Some enthusiastic players of Spirit Island have asked whether it's OK to create their own Spirits, or other game elements like Scenarios, Power Cards, Adversaries, house rules, etc.
If you're just putting something together for your own copy of the game, that's obviously 100% fine! But what about sharing your ideas?

The publisher (Greater Than Games) has the following position:
Do what you like, so long it doesn't involve any of the following:
  • Charging money for it;
  • Portraying it as an official Spirit Island product;
  • Posting it on the official greaterthangames.com forums.
We will not under any circumstances look at submissions of such things, and will delete any posts on greaterthangames.com which contain them.

The designer (R. Eric Reuss) has the following position:
Please respect the publisher's desires.
I'd quite enjoy being able to peruse people's ideas for Spirit Island game elements, but have been advised that I only ought to do so when the creator of said ideas agrees to the following:
  • I am under no obligation to look at your ideas or to reply to your post/communication. (It can be fun, but life is often busy.)
  • You are owed no acknowledgement for your ideas, even if something similar, identical, or derivative is later published. (It's entirely possible that I was already working on something similar - parallel inspiration happens more often than you might think. And I don't want to have to track the source of every single idea I ever read online just in case it plays into some later idea I have; that's a lot of work!)
  • You are owed no compensation of any sort for your ideas: even if something similar, identical, or derivative is later published; even if your idea is acknowledged as a source or inspiration; even if you did lots of playtesting work on it. If relevant, you assign any and all rights / creative control over your Spirit Island ideas to me. (So I can run with them if need be. If you're not OK with this, I need to avoid reading your ideas so I'm not constantly second-guessing myself during development of my own ideas!)

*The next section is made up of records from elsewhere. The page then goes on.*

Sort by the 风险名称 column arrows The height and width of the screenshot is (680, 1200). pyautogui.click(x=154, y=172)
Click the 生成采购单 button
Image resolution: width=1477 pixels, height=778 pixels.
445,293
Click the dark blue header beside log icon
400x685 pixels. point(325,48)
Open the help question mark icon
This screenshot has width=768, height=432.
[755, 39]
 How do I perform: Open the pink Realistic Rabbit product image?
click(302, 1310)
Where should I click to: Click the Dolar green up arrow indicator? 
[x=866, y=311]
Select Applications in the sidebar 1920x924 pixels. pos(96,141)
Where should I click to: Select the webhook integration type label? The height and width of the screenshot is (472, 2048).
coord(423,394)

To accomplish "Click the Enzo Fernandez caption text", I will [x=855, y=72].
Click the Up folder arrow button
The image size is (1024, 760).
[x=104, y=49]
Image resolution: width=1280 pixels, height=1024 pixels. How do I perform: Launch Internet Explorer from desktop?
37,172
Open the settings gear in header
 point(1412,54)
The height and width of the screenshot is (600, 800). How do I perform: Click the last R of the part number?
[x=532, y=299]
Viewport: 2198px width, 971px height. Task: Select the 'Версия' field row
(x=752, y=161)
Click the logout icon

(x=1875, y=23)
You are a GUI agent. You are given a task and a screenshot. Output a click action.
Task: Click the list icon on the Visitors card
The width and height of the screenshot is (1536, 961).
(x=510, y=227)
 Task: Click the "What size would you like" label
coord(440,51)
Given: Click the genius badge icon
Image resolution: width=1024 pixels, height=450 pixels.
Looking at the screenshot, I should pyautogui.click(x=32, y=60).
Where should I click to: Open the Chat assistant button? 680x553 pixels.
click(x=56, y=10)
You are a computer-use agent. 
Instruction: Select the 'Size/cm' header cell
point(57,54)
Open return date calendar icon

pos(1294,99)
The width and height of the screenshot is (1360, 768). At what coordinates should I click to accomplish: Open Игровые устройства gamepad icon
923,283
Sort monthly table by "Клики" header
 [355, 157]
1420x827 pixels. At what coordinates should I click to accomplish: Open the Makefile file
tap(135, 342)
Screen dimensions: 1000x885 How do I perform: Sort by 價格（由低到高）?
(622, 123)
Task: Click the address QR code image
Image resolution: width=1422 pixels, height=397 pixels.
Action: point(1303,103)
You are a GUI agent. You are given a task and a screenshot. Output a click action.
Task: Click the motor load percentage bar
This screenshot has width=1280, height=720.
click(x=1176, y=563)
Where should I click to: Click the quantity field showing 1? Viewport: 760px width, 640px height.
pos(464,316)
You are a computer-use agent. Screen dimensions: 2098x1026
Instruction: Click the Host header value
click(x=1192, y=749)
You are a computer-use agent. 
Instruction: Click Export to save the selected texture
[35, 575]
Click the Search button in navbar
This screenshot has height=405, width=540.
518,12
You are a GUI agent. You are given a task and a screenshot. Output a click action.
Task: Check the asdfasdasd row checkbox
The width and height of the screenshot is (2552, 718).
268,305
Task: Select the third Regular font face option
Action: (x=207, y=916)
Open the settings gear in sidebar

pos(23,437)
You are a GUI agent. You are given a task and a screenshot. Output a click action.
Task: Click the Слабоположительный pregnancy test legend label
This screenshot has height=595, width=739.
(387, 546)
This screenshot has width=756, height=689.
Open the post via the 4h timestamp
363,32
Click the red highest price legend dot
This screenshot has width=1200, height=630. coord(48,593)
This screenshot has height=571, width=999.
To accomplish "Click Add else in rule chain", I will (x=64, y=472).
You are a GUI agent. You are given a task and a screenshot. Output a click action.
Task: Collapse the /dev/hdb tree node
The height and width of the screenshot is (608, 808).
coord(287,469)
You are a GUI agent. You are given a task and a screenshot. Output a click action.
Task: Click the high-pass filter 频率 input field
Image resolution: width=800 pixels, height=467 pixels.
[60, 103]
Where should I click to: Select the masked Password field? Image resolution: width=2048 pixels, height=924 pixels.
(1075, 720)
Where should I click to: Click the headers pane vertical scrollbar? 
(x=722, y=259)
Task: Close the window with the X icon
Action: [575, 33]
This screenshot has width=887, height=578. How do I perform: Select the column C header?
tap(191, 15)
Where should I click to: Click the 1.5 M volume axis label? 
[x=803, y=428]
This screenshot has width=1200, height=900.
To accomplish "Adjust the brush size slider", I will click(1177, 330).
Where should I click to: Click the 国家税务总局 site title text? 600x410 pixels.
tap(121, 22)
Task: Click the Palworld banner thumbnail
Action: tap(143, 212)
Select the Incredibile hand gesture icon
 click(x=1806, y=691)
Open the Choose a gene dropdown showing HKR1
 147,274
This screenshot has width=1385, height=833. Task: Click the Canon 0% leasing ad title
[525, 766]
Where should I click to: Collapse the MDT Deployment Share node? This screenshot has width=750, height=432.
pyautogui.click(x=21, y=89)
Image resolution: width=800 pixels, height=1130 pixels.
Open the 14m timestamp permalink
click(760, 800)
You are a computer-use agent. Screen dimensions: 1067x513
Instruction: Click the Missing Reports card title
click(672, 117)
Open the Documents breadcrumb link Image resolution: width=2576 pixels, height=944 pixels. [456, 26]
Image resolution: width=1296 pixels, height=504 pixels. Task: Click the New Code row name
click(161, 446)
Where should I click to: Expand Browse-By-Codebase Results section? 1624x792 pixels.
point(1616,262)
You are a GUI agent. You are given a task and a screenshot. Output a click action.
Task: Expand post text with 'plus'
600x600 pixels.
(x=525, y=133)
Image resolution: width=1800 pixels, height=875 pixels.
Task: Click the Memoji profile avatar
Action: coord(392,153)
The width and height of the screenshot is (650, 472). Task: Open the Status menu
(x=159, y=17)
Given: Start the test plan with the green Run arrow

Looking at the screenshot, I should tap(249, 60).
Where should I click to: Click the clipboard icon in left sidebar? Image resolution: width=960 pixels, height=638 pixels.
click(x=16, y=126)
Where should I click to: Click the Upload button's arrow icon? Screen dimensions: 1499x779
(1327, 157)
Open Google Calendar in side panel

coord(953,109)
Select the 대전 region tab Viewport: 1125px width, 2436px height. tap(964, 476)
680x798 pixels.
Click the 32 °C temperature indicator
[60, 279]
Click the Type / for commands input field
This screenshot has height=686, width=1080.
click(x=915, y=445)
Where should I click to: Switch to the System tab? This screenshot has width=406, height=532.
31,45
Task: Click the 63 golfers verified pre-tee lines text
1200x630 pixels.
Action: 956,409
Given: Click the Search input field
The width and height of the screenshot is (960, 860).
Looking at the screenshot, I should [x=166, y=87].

This agreement is about ensuring people's expectations are realistic and that we're all on the same page. My understanding (though I'm no lawyer) is that the items above don't require an explicit agreement to be true (game systems aren't generally copyrightable; here's a neat paper about that)... but I want to avoid any misunderstandings or hard feelings!
So if you want me to look over your ideas - and I do love seeing people's creativity and joy in engaging with this world I've conceived of, even when I only have time for a quick skim - please preface your post / message with something like the following:
Eric: I agree to the terms for creating Spirit Island game elements set forth in the FAQ.